Sim says sayonara
Some sad news from your humble technology editor. I've resigned from Idealog and am leaving the post in four weeks time.
Happier news, I'm headed to Kiwi cloud startup company Vend to lead its social media and community channels. I've written about Vend on numerous occasions and I guess the team's infectious green attitude rubbed off on me.
I'll miss what I do at Idealog – writing about Kiwi innovators every day is a fantastic way to spend a week. We're looking for some awesome business journalists to take the torch and run with the Idealog Tech section. If you knack for writing and know your way around New Zealand's digital economy, you ought to apply.
I've got three more newsletters to go, I'll try my best not to fill them up with pictures of cats wearing knitted mushroom costumes.
Xero hires the entire country (almost)
Another major numeric milestone reached by Xero this week, the company's chief executive Rod Drury says there have been 203 new hires in 2013 alone.
Wow. 203 new hires @xero so far this year. 22% from internal referrals. And we're still tiny compared to our old world competitors— Rod Drury (@roddrury) July 9, 2013
According to a statement to the New Zealand Stock Exchange last week, Xero now has almost 500 staff. By the first quarter of 2014, it expects to add another 200. Our estimates suggest that by 2015, Xero will employ 5 million New Zealanders, including contracts with New Zealanders yet to be born.
Coup or no coup
Sometimes it feels like New Zealanders are desperate to partake in the kinds of political battles which are common overseas, whether for a false sense of political romanticism or from a national case of little brother syndrome.

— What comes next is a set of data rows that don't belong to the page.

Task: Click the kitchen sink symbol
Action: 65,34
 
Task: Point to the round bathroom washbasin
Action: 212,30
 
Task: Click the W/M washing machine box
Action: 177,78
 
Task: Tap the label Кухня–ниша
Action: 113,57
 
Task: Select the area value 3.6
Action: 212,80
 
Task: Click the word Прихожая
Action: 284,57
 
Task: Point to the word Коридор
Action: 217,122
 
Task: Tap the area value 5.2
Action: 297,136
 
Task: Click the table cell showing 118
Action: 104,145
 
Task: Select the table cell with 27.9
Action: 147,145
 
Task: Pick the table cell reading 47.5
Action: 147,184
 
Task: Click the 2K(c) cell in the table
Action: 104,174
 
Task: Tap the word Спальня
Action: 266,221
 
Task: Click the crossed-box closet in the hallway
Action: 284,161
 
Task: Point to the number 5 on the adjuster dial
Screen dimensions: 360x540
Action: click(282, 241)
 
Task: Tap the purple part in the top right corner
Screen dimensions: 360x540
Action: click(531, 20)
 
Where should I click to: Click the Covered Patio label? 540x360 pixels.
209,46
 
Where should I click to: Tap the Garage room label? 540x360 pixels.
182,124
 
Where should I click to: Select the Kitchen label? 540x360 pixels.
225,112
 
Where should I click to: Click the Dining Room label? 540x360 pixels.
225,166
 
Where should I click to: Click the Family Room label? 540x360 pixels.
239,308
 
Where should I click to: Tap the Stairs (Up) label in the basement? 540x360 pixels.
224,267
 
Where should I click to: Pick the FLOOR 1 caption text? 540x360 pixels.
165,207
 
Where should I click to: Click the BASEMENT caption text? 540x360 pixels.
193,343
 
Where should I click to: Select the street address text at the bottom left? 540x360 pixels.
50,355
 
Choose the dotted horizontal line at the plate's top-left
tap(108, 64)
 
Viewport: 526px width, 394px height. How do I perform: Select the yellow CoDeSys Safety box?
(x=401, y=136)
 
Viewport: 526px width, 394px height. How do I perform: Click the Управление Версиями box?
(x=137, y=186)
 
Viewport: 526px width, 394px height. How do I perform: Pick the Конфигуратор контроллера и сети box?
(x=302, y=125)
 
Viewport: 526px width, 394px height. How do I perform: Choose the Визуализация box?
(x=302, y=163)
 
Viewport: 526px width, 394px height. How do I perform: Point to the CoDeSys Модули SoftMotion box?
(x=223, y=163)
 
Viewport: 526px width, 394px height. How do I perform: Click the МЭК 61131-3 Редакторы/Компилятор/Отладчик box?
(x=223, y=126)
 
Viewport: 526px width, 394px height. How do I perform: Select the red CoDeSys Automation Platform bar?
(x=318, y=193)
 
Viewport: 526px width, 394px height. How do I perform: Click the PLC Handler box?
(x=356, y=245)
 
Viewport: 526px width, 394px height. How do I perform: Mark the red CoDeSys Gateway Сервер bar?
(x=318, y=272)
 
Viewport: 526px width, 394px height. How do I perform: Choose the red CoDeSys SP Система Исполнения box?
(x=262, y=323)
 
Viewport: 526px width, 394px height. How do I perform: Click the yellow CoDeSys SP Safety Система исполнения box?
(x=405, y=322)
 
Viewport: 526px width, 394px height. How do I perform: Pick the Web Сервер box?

Last night's political "spull" was a perfect example of this. It played out across Twitter like a masterful game of Chinese whispers, before being quashed by multiple sources.
It must be said, the New Zealand Listener's blow by blow account is probably a thousand times more entertaining than any real intraparty coup would ever be.
3D printing stretchy metal
Most common 3D printers use plastics to create objects. Plastic can be heated up and extruded to create different shapes, which then hardens as it cools quickly in room temperature. Most metals have a higher melting point, so can’t be used in 3D printing. New research from North Carolina State University shows how an oxide layer on top of the liquid metal can be used to strengthen the structure, while leaving its core as a liquid.
NC State’s solution could be used to create stretchable and “self-healing” wires and structures for advanced electronics.